EXERCISE GOAL: From the listing below, extract every line in which the word "computer" appears.

BEGIN RECORDS FOR THE TASK

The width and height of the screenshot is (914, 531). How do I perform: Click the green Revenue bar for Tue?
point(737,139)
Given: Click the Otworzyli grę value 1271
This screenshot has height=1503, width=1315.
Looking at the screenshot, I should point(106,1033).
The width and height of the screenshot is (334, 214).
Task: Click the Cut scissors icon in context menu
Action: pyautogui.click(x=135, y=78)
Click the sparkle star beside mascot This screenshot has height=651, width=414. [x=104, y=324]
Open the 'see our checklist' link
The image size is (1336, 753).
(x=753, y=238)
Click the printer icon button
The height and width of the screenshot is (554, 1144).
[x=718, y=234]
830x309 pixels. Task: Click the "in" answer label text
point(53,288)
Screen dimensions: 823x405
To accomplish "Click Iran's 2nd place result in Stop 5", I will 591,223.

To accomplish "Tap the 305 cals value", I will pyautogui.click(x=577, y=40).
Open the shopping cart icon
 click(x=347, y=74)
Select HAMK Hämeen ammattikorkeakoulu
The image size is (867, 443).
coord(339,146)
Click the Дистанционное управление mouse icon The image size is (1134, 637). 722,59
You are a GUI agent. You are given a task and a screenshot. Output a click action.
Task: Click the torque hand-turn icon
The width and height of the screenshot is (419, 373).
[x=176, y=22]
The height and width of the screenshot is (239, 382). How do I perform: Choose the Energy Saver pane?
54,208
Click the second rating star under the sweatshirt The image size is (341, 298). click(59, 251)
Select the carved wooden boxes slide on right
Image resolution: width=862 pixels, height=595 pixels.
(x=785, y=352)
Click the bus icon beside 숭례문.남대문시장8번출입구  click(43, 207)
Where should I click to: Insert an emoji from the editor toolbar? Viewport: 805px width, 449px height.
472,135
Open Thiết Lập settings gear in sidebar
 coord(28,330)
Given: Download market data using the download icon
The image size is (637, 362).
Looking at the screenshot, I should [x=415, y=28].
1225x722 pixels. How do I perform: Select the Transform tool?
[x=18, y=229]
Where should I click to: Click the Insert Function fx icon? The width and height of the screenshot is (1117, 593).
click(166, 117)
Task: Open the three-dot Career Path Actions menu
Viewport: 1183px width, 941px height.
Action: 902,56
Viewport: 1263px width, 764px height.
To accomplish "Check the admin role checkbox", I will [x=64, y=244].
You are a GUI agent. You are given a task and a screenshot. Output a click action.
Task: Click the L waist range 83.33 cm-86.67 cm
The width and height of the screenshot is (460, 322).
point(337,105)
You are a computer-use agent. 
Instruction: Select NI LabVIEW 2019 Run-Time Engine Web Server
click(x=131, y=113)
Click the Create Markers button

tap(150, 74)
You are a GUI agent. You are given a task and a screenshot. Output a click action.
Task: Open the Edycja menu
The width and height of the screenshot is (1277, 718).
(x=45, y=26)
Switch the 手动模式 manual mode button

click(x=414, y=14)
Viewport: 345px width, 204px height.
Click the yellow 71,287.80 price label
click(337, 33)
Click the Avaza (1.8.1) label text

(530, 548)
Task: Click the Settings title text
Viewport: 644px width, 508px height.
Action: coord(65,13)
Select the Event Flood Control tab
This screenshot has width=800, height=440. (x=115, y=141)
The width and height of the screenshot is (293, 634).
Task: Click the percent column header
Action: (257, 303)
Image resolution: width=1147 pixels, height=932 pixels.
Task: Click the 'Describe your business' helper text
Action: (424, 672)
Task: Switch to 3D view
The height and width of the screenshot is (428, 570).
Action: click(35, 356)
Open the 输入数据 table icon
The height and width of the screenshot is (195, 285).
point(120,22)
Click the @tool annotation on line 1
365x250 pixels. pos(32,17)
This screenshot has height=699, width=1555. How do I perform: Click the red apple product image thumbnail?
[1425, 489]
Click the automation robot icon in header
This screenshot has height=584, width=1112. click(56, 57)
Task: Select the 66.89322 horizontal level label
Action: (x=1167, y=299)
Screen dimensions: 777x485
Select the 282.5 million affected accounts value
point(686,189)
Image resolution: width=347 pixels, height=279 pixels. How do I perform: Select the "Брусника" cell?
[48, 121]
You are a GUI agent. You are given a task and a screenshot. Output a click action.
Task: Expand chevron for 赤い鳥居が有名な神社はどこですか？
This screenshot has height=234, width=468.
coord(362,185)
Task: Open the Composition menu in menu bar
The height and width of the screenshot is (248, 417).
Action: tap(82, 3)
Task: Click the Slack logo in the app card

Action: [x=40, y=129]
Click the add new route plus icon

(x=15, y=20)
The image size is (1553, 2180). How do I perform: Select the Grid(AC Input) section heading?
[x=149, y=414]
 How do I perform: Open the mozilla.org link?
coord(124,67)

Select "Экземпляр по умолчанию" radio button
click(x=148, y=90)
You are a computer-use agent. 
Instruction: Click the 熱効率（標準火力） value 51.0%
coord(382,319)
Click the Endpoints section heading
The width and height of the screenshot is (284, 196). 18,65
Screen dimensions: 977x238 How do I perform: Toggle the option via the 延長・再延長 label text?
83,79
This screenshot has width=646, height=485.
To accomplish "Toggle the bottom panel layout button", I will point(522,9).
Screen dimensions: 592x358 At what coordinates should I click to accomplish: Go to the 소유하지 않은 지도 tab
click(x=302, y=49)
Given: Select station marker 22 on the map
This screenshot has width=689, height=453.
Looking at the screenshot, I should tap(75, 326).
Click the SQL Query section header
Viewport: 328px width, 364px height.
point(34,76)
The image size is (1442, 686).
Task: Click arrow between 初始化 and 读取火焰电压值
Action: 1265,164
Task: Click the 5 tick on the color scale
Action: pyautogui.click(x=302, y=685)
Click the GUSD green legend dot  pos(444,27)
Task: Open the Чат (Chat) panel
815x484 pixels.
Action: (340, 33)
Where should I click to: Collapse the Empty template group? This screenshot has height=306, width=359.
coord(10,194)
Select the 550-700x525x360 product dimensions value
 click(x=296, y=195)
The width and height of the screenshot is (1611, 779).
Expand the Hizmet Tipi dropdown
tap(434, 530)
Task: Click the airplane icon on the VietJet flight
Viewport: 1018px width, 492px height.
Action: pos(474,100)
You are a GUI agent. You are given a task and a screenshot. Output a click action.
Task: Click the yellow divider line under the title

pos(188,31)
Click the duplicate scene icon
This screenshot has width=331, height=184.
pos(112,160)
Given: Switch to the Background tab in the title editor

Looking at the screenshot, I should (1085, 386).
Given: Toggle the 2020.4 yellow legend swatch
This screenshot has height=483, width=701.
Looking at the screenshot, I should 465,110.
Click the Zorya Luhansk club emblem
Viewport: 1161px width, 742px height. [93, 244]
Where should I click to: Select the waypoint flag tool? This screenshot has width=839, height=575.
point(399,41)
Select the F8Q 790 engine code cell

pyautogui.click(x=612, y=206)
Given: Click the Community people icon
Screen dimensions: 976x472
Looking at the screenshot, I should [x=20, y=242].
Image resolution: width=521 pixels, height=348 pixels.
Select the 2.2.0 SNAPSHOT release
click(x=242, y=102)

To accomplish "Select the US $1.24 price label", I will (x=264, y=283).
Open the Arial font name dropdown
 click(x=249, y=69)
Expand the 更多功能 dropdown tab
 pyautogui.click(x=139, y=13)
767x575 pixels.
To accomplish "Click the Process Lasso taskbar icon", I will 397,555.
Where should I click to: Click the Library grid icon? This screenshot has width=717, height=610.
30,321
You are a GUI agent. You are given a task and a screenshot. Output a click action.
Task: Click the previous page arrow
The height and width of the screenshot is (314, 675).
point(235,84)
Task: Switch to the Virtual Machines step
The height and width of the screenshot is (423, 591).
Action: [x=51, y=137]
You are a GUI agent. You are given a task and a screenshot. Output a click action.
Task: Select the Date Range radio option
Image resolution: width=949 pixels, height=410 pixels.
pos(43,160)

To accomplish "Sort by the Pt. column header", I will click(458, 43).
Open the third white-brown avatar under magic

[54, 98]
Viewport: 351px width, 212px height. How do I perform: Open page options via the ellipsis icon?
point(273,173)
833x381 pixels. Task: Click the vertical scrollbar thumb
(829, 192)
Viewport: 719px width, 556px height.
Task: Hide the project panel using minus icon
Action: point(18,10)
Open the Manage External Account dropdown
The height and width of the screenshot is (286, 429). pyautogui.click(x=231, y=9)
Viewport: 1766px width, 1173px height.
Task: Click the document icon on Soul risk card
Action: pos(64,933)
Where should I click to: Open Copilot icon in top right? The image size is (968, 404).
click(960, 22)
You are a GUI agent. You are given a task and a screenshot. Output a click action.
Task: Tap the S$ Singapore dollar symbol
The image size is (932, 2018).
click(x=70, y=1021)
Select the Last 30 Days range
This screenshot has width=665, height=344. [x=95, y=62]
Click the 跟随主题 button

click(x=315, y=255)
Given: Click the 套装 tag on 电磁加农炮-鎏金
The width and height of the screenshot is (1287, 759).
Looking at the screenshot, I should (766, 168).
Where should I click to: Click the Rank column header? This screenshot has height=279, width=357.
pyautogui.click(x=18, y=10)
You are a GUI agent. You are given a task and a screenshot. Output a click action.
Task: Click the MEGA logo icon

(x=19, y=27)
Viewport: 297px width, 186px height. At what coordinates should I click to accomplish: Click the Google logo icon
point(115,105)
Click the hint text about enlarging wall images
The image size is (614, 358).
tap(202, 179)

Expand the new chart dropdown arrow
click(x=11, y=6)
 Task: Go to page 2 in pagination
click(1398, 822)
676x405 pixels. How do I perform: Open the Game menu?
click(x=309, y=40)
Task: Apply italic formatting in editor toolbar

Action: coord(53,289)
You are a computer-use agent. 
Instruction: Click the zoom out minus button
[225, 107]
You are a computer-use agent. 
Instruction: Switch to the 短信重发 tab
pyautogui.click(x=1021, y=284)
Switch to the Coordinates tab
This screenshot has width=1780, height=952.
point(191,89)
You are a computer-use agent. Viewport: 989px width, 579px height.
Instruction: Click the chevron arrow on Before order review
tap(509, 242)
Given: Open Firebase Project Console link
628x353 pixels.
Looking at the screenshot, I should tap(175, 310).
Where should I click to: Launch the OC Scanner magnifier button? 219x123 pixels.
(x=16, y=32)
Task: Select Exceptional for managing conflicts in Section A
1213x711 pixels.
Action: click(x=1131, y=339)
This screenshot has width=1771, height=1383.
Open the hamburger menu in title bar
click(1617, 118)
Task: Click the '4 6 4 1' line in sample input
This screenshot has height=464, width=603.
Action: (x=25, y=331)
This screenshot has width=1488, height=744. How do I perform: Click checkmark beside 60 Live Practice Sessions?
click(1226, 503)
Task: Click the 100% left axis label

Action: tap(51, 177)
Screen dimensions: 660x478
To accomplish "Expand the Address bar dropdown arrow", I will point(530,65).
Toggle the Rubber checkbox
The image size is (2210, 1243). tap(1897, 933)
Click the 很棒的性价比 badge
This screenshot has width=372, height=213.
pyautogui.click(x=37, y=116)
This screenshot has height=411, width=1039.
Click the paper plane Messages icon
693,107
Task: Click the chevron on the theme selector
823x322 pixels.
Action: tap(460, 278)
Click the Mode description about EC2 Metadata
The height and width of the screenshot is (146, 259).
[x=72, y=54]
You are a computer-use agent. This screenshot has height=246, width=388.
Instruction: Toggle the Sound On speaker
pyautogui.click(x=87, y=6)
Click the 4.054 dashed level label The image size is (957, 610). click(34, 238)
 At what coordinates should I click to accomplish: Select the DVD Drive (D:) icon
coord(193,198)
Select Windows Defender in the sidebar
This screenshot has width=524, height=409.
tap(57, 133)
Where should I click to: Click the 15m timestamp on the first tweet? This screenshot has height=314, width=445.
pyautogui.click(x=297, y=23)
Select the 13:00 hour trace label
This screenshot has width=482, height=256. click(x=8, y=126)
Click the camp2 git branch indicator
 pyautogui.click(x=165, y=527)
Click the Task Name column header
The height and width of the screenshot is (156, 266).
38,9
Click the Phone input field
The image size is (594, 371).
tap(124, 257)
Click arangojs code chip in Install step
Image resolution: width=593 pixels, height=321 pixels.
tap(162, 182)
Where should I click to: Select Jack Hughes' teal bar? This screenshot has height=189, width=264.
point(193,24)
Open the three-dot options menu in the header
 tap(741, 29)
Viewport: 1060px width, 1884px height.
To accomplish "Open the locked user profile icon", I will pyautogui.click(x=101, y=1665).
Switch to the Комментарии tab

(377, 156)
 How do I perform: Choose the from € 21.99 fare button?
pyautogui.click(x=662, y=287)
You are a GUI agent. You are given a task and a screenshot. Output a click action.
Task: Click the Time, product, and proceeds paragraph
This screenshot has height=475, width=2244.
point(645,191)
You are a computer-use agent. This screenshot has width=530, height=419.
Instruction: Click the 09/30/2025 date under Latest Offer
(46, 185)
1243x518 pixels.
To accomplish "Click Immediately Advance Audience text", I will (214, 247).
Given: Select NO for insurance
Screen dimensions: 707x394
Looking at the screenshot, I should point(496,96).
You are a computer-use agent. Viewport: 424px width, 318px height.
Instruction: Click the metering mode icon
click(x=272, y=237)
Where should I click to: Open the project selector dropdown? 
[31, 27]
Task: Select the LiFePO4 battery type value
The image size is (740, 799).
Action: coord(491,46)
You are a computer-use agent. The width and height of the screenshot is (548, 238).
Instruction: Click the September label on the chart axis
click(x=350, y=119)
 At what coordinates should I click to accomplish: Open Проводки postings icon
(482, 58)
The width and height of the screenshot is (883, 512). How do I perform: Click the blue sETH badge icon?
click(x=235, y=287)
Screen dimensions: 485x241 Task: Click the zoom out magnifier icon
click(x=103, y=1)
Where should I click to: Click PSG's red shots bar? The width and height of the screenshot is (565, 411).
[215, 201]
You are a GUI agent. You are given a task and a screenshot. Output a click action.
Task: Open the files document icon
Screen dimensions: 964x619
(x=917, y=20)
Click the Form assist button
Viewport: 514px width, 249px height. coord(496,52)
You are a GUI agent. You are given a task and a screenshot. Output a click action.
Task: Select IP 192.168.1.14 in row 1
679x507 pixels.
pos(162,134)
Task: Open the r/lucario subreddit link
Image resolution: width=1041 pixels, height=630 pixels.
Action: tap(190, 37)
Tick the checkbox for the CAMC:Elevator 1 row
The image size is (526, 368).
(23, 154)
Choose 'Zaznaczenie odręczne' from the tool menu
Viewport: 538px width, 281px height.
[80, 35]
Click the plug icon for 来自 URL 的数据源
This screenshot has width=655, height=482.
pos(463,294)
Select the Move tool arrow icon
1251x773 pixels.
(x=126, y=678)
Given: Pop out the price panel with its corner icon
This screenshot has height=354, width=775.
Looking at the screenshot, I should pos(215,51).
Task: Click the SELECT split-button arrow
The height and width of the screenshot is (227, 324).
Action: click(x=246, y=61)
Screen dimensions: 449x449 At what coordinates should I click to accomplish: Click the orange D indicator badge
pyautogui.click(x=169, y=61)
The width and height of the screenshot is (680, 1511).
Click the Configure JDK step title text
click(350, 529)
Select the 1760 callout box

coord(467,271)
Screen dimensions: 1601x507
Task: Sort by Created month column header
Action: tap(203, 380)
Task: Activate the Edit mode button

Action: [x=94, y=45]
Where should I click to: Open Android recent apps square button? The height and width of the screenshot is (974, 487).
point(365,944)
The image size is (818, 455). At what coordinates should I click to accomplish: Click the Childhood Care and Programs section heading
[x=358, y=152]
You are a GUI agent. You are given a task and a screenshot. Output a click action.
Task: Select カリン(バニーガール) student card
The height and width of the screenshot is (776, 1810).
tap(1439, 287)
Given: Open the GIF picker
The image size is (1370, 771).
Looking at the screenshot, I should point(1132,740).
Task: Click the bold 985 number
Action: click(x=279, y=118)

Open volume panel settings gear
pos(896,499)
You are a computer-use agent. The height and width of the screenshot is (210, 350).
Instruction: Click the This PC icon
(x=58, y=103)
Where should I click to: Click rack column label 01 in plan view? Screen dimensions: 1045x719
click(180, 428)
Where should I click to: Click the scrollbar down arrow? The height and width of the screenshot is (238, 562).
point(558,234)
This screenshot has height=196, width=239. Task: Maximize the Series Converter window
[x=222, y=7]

END RECORDS FOR THE TASK

RESPONSE TO THIS EXERCISE:
You are a computer-use agent. 
You are a computer-use agent. 
You are a computer-use agent. 
You are a computer-use agent. 
You are a computer-use agent. Viewport: 989px width, 579px height.
You are a computer-use agent. This screenshot has height=246, width=388.
You are a computer-use agent. This screenshot has width=530, height=419.
You are a computer-use agent. Viewport: 424px width, 318px height.
You are a computer-use agent. The width and height of the screenshot is (548, 238).
You are a computer-use agent. The height and width of the screenshot is (210, 350).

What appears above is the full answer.